The SoC is manufactured by Samsung on the company's 10nm process, just like the Snapdragon 835. The Kryo 385 is once again a derivative of ARM's Cortex CPU, with four "performance" cores (based on the Cortex A75) clocked at up to 2.8GHz and four "efficiency" cores (based on the Cortex A55) that run at up to 1.8GHz. Qualcomm is boosting the performance core clock speeds by 19 percent over the Snapdragon 835, but thanks to a CPU redesign, Qualcomm is promising a "25-percent performance uplift" over the previous generation. The CPU also gets a new 2MB L3 cache and 3MB of system cache.

The GPU is now the Adreno 630, and Qualcomm is promising "30-percent faster graphics" and "30-percent better power efficiency." The company says a 2.5×-faster display throughput will allow for a 2K×2K display at 120Hz. Qualcomm is really pushing AR and VR with the Snapdragon 845, promising out-of-the-box support for eye tracking, hand tracking, foveated rendering (adding more detail to the part of the screen you're looking at), multiview rendering (great for rendering the left and right eyes in VR goggles), and HTC Vive-style six degree of freedom (6DoF) tracking for headsets and controllers. In fact, the Adreno 630 GPU isn't even called a "GPU" anymore—now it's a "Visual Processing Subsystem." It's not that any of this was impossible before, but now Qualcomm is officially supporting all of these VR/AR use cases out of the box.

Qualcomm's Snapdragon 845 diagram.
Enlarge / Qualcomm's Snapdragon 845 diagram.
Qualcomm

The Snapdragon 845's ISP (image signal processor), the Spectra 280, can now capture 4K, 60fps video in an "HDR" 10-bit color depth. Slow motion video is up to 480fps at 720p. For photos, the ISP can capture 16MP images at 60 frames per second (does it still count as a "photo" at that point?), and there's out-of-the-box support for depth sensing.

The 845 also includes a new secure processing unit (SPU) that can handle encryption, payments, and biometric authentication in an isolated subsystem away from all your potentially nasty application code.

For connectivity, the cellular modem is now a Qualcomm X20 LTE modem, with a theoretical max download speed of 1,200Mbps, provided your carrier supports this ridiculous level of connectivity. The Wi-Fi now supports the 60GHz 802.11ad standard, which isn't a replacement for the usual 802.11ac connection but is instead an ultra-fast, short-range, "wire replacement" technology. It only has a useful range of a few feet (theoretically 30 feet), but the 4.6 Gbps max speed makes a great way to send a ton of data to something without plugging in (assuming you can find something else that supports 802.11ad). There are "proprietary enhancements" to Bluetooth 5, which Qualcomm says will "reduce battery consumption of wireless earbuds by up to 50 percent."
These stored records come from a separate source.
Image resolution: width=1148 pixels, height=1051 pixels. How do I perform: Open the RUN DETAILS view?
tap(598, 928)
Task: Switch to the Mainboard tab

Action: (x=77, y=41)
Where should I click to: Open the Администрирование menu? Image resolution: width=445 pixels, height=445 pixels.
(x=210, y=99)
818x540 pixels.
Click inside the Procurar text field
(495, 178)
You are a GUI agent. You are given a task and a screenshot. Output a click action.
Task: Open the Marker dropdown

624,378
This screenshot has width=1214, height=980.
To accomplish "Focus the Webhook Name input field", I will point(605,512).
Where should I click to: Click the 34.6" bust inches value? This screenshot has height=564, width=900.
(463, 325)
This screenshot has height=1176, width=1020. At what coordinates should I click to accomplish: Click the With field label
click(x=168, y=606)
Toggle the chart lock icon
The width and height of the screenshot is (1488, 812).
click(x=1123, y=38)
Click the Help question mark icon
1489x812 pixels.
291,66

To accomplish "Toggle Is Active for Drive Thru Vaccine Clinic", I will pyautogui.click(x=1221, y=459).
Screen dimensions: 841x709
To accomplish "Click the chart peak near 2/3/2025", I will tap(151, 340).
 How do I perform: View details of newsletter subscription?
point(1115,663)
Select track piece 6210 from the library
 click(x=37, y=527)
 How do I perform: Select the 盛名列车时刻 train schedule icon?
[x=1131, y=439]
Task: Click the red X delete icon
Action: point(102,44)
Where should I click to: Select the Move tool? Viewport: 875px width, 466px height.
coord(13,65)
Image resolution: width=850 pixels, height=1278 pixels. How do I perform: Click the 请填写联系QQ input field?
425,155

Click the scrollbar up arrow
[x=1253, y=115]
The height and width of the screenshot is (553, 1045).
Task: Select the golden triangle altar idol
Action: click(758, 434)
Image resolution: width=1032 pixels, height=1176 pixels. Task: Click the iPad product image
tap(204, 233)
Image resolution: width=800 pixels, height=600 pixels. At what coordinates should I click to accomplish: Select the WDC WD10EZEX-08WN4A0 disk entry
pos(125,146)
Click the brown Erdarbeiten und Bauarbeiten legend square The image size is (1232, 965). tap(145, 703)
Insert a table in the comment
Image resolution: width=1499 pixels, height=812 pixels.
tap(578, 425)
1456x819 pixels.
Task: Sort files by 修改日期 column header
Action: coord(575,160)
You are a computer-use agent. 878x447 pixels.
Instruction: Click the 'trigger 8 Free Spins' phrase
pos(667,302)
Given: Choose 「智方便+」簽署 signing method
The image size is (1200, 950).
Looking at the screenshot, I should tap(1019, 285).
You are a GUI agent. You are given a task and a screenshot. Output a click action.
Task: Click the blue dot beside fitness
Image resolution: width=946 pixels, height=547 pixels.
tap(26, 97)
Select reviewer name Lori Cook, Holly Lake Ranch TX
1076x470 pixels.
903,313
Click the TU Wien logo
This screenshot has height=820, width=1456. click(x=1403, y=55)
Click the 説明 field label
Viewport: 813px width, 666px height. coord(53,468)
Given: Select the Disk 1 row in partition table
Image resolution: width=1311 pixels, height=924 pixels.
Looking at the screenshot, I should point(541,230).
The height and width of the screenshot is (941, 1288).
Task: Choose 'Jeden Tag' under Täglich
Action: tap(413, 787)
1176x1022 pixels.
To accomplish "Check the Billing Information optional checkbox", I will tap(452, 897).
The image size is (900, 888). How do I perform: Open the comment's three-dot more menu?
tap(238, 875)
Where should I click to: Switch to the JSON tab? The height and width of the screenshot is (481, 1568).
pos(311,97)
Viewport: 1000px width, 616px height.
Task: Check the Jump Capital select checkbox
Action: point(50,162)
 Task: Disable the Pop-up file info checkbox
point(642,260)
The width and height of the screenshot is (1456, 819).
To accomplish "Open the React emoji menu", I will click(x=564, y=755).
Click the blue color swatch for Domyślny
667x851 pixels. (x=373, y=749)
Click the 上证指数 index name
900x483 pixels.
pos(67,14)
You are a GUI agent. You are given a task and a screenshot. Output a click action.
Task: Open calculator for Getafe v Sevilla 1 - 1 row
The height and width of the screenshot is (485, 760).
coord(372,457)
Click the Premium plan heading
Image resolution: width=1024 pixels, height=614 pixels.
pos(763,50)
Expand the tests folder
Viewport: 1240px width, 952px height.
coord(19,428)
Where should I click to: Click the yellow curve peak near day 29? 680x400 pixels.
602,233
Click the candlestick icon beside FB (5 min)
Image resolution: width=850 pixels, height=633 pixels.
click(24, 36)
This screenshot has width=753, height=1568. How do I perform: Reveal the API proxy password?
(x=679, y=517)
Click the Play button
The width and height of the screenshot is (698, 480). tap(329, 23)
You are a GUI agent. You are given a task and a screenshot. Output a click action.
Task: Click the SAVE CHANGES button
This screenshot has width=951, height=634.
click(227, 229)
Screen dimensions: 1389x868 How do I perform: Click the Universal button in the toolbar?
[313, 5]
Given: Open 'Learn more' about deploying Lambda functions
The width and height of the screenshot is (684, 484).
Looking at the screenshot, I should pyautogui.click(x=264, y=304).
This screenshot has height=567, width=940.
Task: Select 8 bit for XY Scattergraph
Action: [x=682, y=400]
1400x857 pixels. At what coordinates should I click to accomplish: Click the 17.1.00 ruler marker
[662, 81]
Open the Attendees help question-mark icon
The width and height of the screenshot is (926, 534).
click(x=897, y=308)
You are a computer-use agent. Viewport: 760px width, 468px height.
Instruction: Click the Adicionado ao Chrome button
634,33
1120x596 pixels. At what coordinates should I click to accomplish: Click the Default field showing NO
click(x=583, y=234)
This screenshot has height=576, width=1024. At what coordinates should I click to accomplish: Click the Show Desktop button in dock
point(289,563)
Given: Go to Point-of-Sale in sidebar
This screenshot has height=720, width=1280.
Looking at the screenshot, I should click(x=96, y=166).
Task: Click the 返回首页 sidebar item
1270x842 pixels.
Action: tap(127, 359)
"Artificial Intelligence" is another big focus, with Qualcomm using the Hexagon 685 DSP as an AI and imaging co-processor. The Hexagon 685 is three times faster than the Hexagon 682 in the Snapdragon 835 and will support Android 8.1 Oreo's new Neural Networks API. Google Assistant addicts (or Bixby addicts, I guess?) will be happy to hear about the "improved always-on keyword detection and ultra-low-power voice processing."

The Snapdragon 845 is expected to begin shipping in devices in early 2018.